PETIÇÃO POR PREÇO JUSTO DOS UNIFORMES DO COLÉGIO ANÍSIO TEIXEIRA
Para: DIREÇÃO DO COLÉGIO ANÍSIO TEIXEIRA
SENHOR DIRETOR,
O valor do uniforme escolar do Colégio Anísio Teixeira, em Eunápolis/BA, vendido exclusivamente pelo estabelecimento de ensino, tem preço excessivamente elevado quando comparado a itens de vestuário similares ofertados pelo mercado.
O uniforme é item indispensável à vida estudantil, sendo obrigatório, conforme as regras da escola. Como tal, oferecido à venda unicamente pelo próprio Colégio, não deve ser fonte lucrativa com a prática de preços incompatíveis, tendo em vista a qualidade do material e produtos similares de marcas renomadas existentes no mercado, pois isso fere o art. 39. V, do Código de Defesa do Consumidor.
Nesse sentido, a prática adotada pela escola – ao ter apenas um fabricante do fardamento e, ainda, com venda exclusiva pelo Colégio - prejudica a liberdade de escolha dos pais, consumidores obrigados a comprar o item pelo preço que lhes é apresentado. Tal conduta pode ser configurada como venda casada, proibida pelo art. 39, I, do Código de Defesa do Consumidor, e ainda, tipificada como infração contra a ordem econômica, nos termos do art. 36, § 3º, XVIII, da Lei 12.529/2011.
A Nota Técnica n. 10/2012, do PROCON/MG e MP/MG ilustra bem a repressão do ordenamento jurídico a essa prática, conforme excerto abaixo:
“SOBRE A EXIGÊNCIA DA AQUISIÇÃO, PELO ALUNO OU RESPONSÁVEL, DO UNIFORME NO PRÓPRIO ESTABELECIMENTO ESCOLAR
O impedimento de fornecimento de uniformes escolares por outros fornecedores, por meio da restrição de informações sobre modelo, especificações técnicas e marcas visuais da instituição de ensino, contraria o direito de escolha, previsto no inciso II do artigo 6º do Código de Defesa do Consumidor. Caso os uniformes escolares, mesmo havendo a disposição das informações e especificações técnicas para outros fornecedores, sejam oferecidos somente pelo estabelecimento de ensino por preços irrazoáveis, tremendamente superiores a produtos de constituição similar disponíveis no mercado, afronta-se o inciso V do artigo 39 do mencionado diploma legal, uma vez que haverá real exigência de vantagem manifestamente excessiva do fornecedor em relação ao consumidor. (…)
Os estabelecimentos de ensino devem disponibilizar o modelo, as especificações técnicas e as marcas visuais (logotipos da escola) para os interessados na produção do uniforme escolar, e, caso existam, divulgar os nomes e endereços desses fornecedores, pois o impedimento de fornecimento de uniformes escolares por outros fornecedores, por meio da restrição de informações, constitui infração ao disposto no inciso II do artigo 6º do Código de Defesa do Consumidor.

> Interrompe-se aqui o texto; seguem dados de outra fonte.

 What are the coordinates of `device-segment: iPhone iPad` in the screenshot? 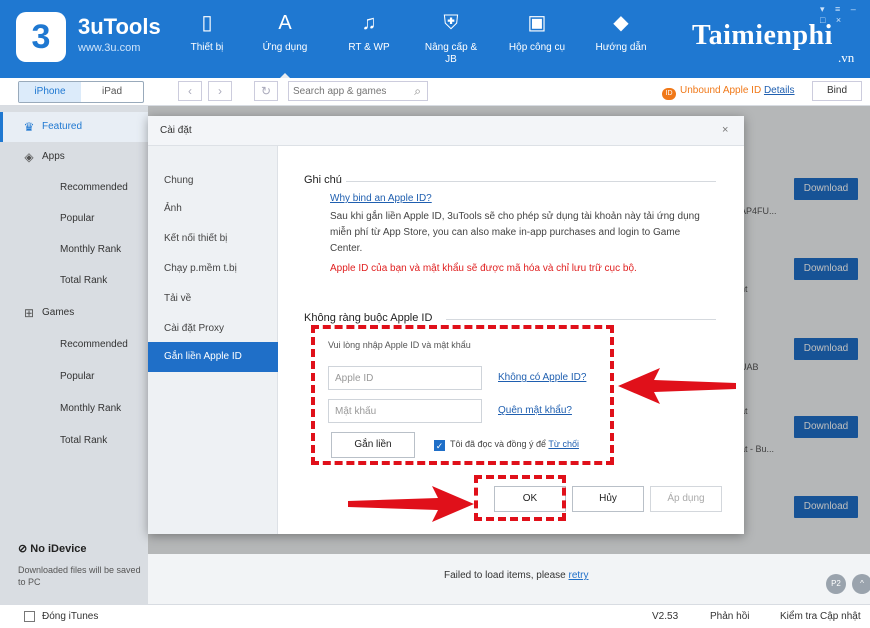 It's located at (81, 92).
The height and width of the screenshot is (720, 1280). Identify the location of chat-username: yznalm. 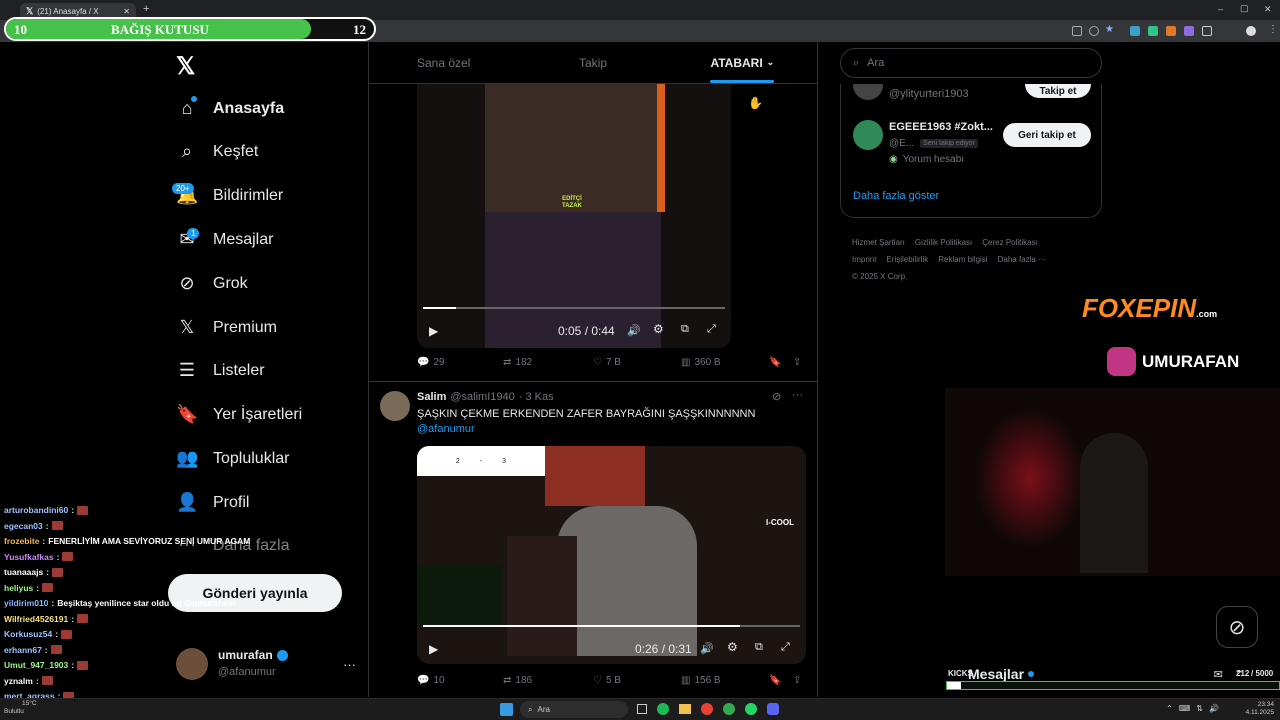
(18, 681).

Os estabelecimentos de ensino que, apesar de disponibilizarem o modelo, as especificações técnicas e as marcas visuais (logotipos da escola) para produção por outros fornecedores, forem os únicos fornecedores do uniforme escolar, devem assegurar preços razoáveis, sob pena de cometimento da prática abusiva descrita no inciso V do artigo 39 do Código de Defesa do Consumidor."

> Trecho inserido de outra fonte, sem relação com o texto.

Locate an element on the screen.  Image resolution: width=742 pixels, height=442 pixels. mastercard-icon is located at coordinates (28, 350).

Diante disso, os interessados abaixo-assinados requerem:
1. Que outras fábricas de uniformes escolares, em número mínimo de três, sejam autorizadas a fabricarem o fardamento do Colégio Anísio Teixeira, dentro dos padrões de qualidade e técnica necessários à manutenção da uniformidade do fardamento;
2. Que sejam revisados os preços do fardamento de forma a serem fixados em valores condizentes com a qualidade do material/tecido utilizado e de modo a conter a abusividade da margem de lucro do fornecedor, mantendo-a justa para comprador e fornecedor.